> **EXERCISE DIRECTIONS**
From the listing below, extract each line that contains the word "Task" and copy it in full.

> **RECORDS SUPPLIED**
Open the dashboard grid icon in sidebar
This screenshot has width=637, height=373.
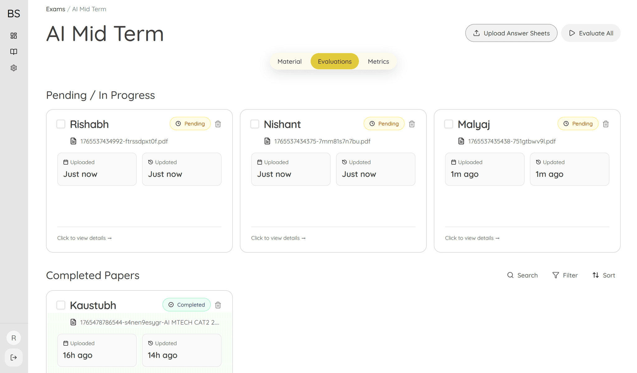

--

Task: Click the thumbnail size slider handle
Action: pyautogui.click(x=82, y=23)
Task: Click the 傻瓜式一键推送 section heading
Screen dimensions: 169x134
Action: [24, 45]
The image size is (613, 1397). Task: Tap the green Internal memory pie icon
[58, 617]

---

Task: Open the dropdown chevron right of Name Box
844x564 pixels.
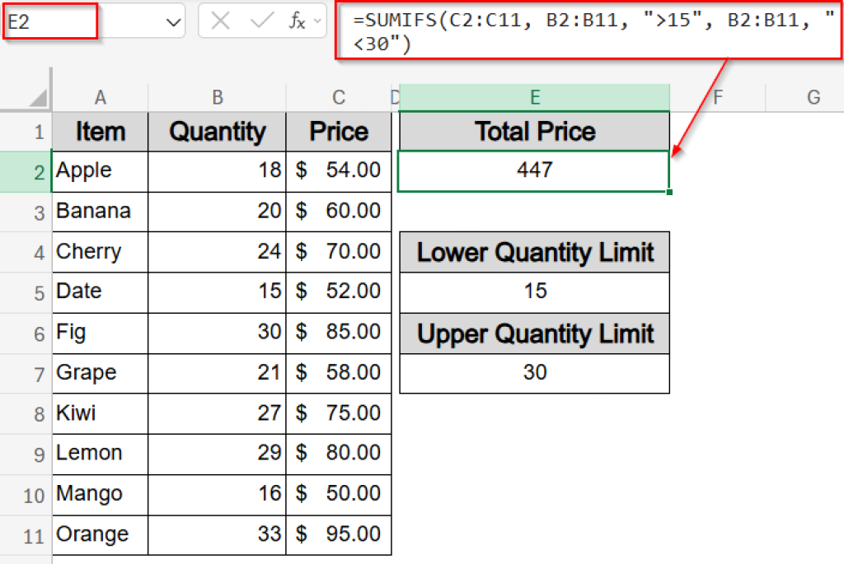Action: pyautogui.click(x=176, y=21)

> **THE SOLUTION**
Task: Click the thumbnail size slider handle
Task: Click the 傻瓜式一键推送 section heading
The image size is (613, 1397). Task: Tap the green Internal memory pie icon
Task: Open the dropdown chevron right of Name Box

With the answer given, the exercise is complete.